Proposition de directive du Parlement européen et du Conseil relative à la sécurité des jouets.


E3795 déposé le 22 février 2008 distribué le 25 février 2008 (13ème législature)
   (Référence communautaire : COM(2008) 0009 final du 25 janvier 2008, transmis au Conseil de l'Union européenne le 25 janvier 2008)

La période de Noël rappelle, si besoin était, l’importance de veiller à la sécurité des jouets. Celle-ci concerne, en effet, un public vulnérable, l’enfant, que sa fragilité place au cœur d’une attention particulière.

L’affaire des quelque 18 millions de jouets rappelés à travers le monde en 2007 par Mattel, notamment d’accessoires de poupées Barbie, en raison de la dangerosité des matériaux ou éléments qu’ils contenaient, a illustré, si besoin était, l’exigence d’une vigilance constante et renforcée.

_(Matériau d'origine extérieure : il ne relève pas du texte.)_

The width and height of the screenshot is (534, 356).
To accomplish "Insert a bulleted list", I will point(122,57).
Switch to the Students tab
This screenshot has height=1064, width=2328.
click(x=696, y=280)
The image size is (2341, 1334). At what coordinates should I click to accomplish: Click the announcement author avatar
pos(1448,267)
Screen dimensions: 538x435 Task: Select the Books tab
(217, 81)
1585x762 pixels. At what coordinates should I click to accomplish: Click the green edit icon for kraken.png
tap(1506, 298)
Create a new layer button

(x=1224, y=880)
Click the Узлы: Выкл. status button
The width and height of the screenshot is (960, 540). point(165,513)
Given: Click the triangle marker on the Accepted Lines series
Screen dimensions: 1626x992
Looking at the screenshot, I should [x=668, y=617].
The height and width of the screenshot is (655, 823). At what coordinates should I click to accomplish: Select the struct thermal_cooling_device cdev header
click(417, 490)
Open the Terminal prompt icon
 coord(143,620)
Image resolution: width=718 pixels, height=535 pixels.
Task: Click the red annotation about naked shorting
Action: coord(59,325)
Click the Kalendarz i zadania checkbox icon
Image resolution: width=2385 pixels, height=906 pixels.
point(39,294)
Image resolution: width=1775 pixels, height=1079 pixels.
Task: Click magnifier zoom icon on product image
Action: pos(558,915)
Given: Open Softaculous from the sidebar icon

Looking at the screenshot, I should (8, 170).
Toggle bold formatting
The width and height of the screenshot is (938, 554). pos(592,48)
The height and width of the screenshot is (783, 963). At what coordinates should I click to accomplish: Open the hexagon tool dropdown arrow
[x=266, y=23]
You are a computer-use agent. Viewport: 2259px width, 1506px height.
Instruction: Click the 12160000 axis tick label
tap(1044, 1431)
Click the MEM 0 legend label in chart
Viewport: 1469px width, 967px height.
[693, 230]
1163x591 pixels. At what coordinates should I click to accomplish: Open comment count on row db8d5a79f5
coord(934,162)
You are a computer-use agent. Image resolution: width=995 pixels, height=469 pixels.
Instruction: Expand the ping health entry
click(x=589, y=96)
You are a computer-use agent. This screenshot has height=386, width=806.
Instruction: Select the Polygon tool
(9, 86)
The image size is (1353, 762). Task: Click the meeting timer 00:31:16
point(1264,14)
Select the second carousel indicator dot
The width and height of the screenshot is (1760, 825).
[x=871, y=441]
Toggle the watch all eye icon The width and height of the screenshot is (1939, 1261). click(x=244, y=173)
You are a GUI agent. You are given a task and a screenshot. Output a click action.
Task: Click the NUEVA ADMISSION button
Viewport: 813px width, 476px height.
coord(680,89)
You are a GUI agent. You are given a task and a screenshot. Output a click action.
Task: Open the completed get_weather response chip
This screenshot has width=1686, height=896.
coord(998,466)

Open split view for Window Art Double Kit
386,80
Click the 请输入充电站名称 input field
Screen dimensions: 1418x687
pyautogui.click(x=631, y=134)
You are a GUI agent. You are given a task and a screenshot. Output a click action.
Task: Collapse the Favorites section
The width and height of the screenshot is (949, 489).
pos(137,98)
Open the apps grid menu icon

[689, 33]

La plupart des jouets vendus dans les pays de l’Union européenne étant élaborés et produits hors de son territoire, la coopération internationale est en ce domaine essentielle, comme l’a rappelé la Commissaire européenne à la protection des consommateurs, Mme Meglena Kuneva, lors de son audition par la Délégation pour l’Union européenne, le 2 juillet dernier. Les entreprises qui conçoivent les jouets sont établies aux Etats-Unis et font fabriquer en Chine (où près de 85 % des jouets commercialisés dans l’Union sont produits). Or, la Chine présente d’une manière générale un risque particulier : 50 % de tous les produits qui s’avèrent dangereux pour le consommateur en Europe proviennent de cet Etat, selon le système RAPEX de surveillance des produits présentant un risque grave exigeant une intervention rapide (RAPEX ne concerne que les produits non alimentaires, les aliments relevant d’autres mécanismes).

La Commissaire européenne, dont il faut saluer l’action en la matière, y porte une attention constante.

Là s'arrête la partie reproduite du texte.